Do slow starts happen, sometimes to even the best of the best? Of course.

Do the great teams find ways to overcome them? You bet.

But the fact that Alabama, which beat Western Carolina 48-14 on Saturday, fell behind 7-0 early in the first quarter and was leading just 17-14 with under seven minutes to play in the first half, is at least to some degree disconcerting one week before the Iron Bowl.

That kind of slow start against the Tigers will see the Tide down two scores, and 38 first-half points probably aren't going to come against Auburn.

So what was behind Alabama's slow start on Saturday?

Well, the Catamounts mounted an impressive opening drive to start the game, going 75 yards in nine plays in just three seconds over three minutes to take a 7-0 lead.

Against Auburn, that's the type of drive that'll set the tone for an entire game.

Late in the first quarter, after taking a 10-7 lead, Blake Sims threw an interception that spoiled a drive that began at the Western Carolina 40-yard line.

Then, while leading 17-7 early in the second quarter, Alabama running back Derrick Henry fumbled away the ball inside its own 20, and Western Carolina found the end zone on the next play, putting the score at 17-14.

For nearly 25 minutes of game clock on Saturday, Western Carolina hung around with the dynastic Crimson Tide.

The mistakes that Alabama made against Western Carolina will be magnified to their very extremes against Auburn, and that kind of start simply won't cut it against your archrival.

What's worse is that the Tigers feast off other teams' mistakes. Against Kansas State, a game Auburn won by just six points on the road, the Wildcats had three turnovers. Auburn scored—you guessed it—six points off those turnovers.

The only time it didn't score off a K-State mistake was an interception in its own end zone that kept six points off the board.

In Auburn's 35-31 win over then-No. 4 Ole Miss, the Tigers recovered a fumble with their backs to the wall at their own 6-yard line. Then on their very next stand, and backed up again inside the red zone, was the now infamous Laquon Treadwell fumble at the goal line that Auburn fell on.

The Tide's offense is super-powered this year, averaging 35 points per game behind Sims, who's thrown for 20 touchdowns and just four picks. That's good enough to mask mistakes against teams like Western Carolina.

But scoring 35 points hasn't come easy against the top dogs of the SEC for the Tide. Against Ole Miss, Mississippi State and LSU this year, Alabama averages just 22.6 points per game and hasn't scored more than 25.

Expect a similar scoring output from Auburn, a team that's given up just 25 points per game heading into this week.
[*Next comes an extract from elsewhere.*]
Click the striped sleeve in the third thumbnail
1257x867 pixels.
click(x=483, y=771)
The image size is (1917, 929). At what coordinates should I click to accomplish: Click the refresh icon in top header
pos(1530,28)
The Tigers have three losses and are basically out of the playoff hunt, but they're still dangerous. Plus, all the semantics of rankings and history go out the window in the Iron Bowl—that game is about pride, and whoever plays smarter next week will win that game.

For Alabama, that means a slow, mistake-filled start like it had against Western Carolina could prove to be the death of its playoff hopes as well.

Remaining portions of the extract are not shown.